SFR reached out to FEMA's public information officer for the region about the issues, too. We asked, for instance, if other states have trouble passing the federal money through to its subgrantees. Or if this could affect New Mexico's ability to receive future disaster relief funding from FEMA. But the agency remained tight-lipped, saying FEMA doesn't compare states and all questions should be directed to New Mexico officials.
That didn't work either.
The state agency dodged repeated requests for interviews with Mitchell or other staff, and ignored requests for information. Its custodian of records tells SFR she doesn't have time to prepare records for inspection in compliance with New Mexico law because she's busy with other responsibilities, including the State Fair. And to try to shake the information loose, we've filed a complaint with the New Mexico Office of the Attorney General.
Everyone's heard the news of New Mexico's budget shortfall. But the failure of the state's department to pay out disaster money shouldn't be related to that.
When a governor declares an emergency, FEMA evaluates the situation, trying to figure out if it's really a disaster. If it is, it allocates funding to clean up the mess. Usually, there is cost-sharing involved. The state pays some of the money, and so might the local government.
The federal money is supposed to be held in a special state account. Then, once the work's been done, inspected, and approved the state pays out that federal money to subgrantees that include irrigation districts, municipal governments and tribes.

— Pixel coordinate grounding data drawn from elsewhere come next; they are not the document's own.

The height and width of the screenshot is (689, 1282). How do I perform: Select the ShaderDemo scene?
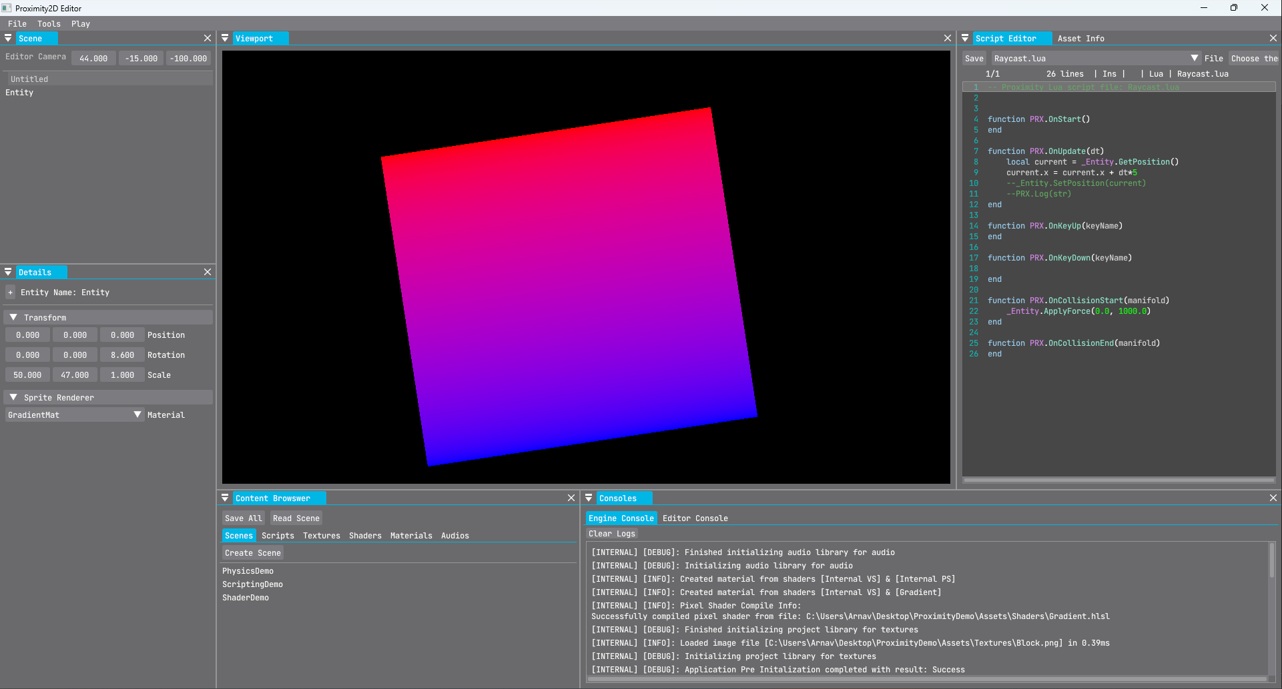pos(245,598)
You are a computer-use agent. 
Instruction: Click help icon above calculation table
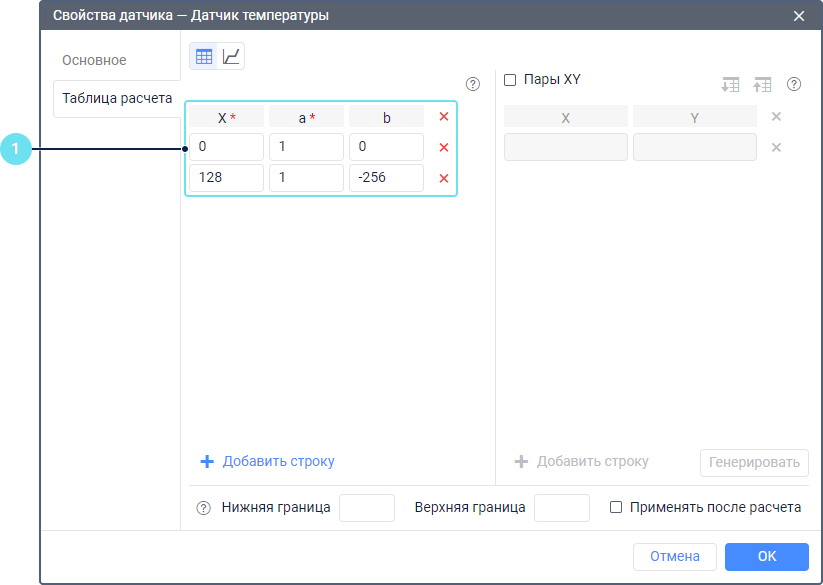pyautogui.click(x=473, y=85)
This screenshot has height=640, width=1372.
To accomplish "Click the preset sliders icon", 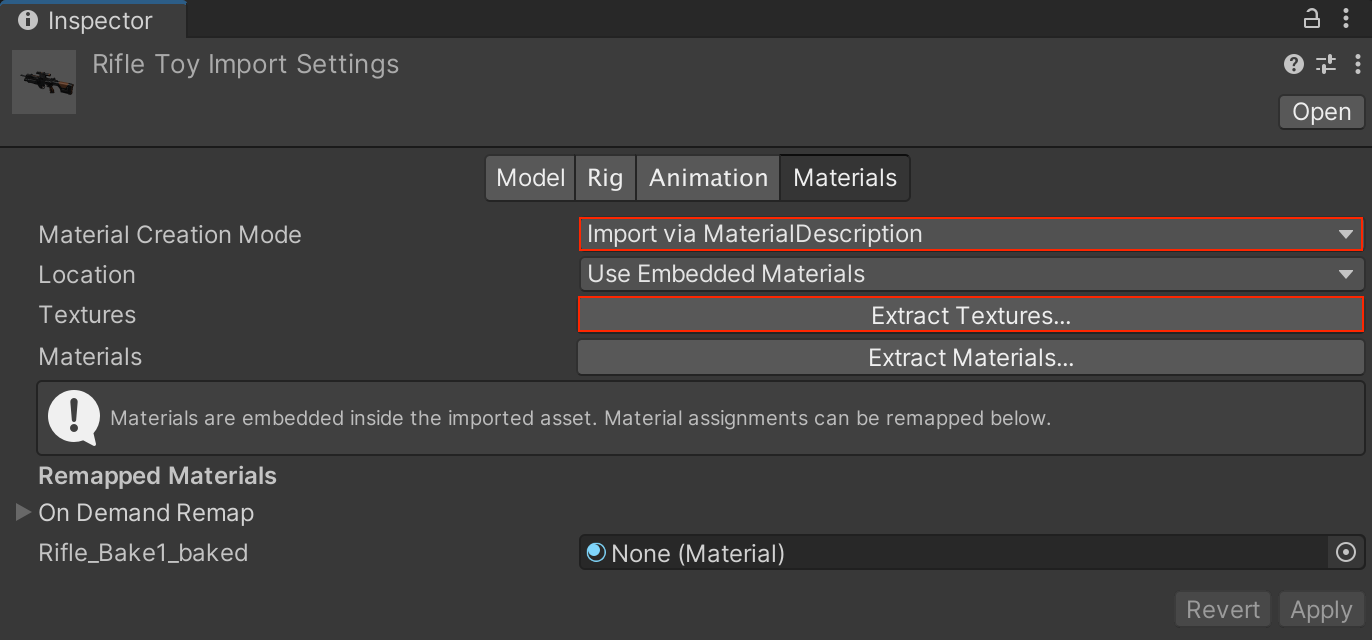I will click(1326, 65).
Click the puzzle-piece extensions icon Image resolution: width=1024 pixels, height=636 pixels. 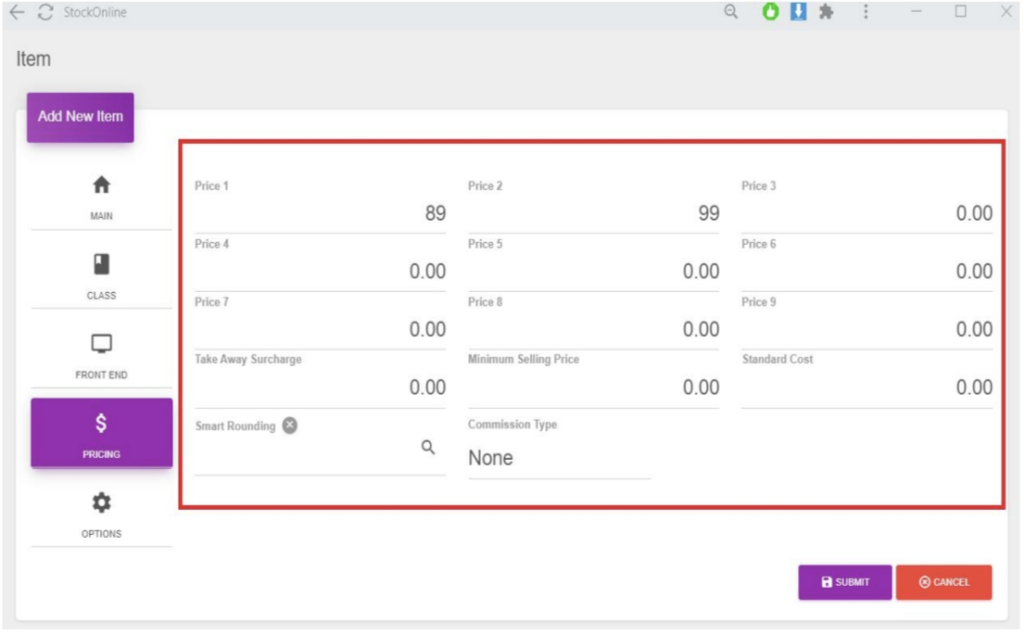(826, 12)
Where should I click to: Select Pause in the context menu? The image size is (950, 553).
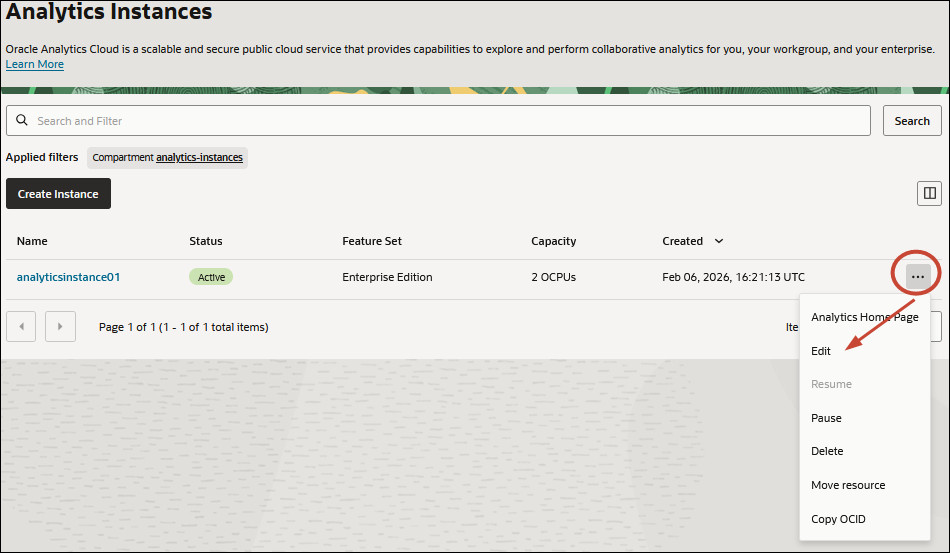tap(826, 418)
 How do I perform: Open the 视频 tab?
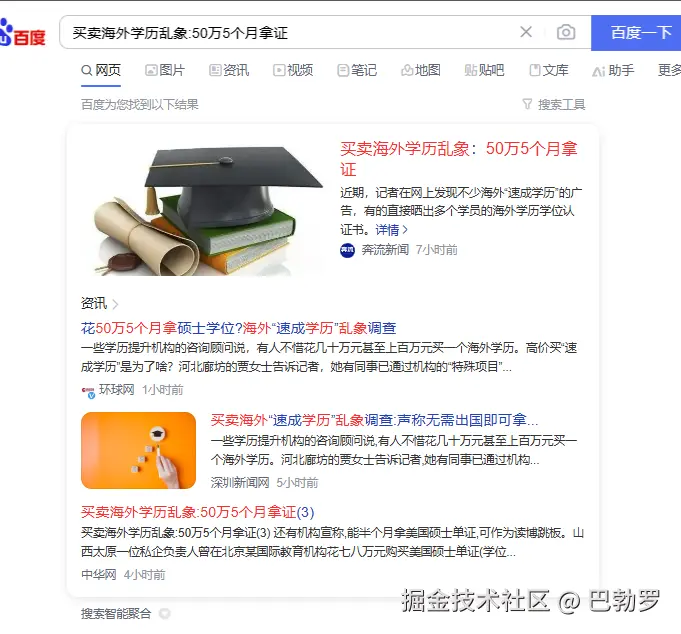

Exactly what is happening is difficult to say. Subgrantees and their contractors aren't receiving their funding. And the auditor's office can't get a clear picture of the department's finances.
This isn't the first time the department has held onto money meant for its subgrantees. Four years ago, the Pueblo of Santa Clara complained about the slow payouts after the village and its watershed kept getting whacked by post-Las Conchas Fire floods. Even though tribes are sovereign nations, the FEMA process treats them like local governments, requiring them to work through the state.
Then, in 2013, Santa Clara's leaders signed an agreement with FEMA—the first of its kind in the region—allowing the tribe to bypass the state and work directly with the federal government.
Everyone else, however, appears to be stuck wondering what's going on with their payments.
Edward Lucero, chair of the Pojoaque Valley Irrigation District, doesn't understand why the state still hasn't passed the disaster relief money to the irrigation district so that it can pay Urban for the work. "It doesn't affect our finances, but it does affect if we need people to come in later on, knowing the district has not made good on work already done," Lucero says. And he's worried about Urban: "It's really affected the people who did the work, completed the work over a year ago, just waiting to pay the bills."
Meanwhile, Urban's wrapping up a few other projects. Given the department's silence, it seems unlikely that he'll be paid for the Nambé job before he loses his bond rating.
He's getting ready to cut his employees and sell off most of his equipment. And he's still paying interest on the credit he took out for the reservoir job. He's at a loss to see his business go under when the money's sitting in account somewhere.
"What the state's doing is wrong," he says. "It affects small business. If they're here to help a small business, why aren't they by paying after a job is completed, especially a year and a half later?"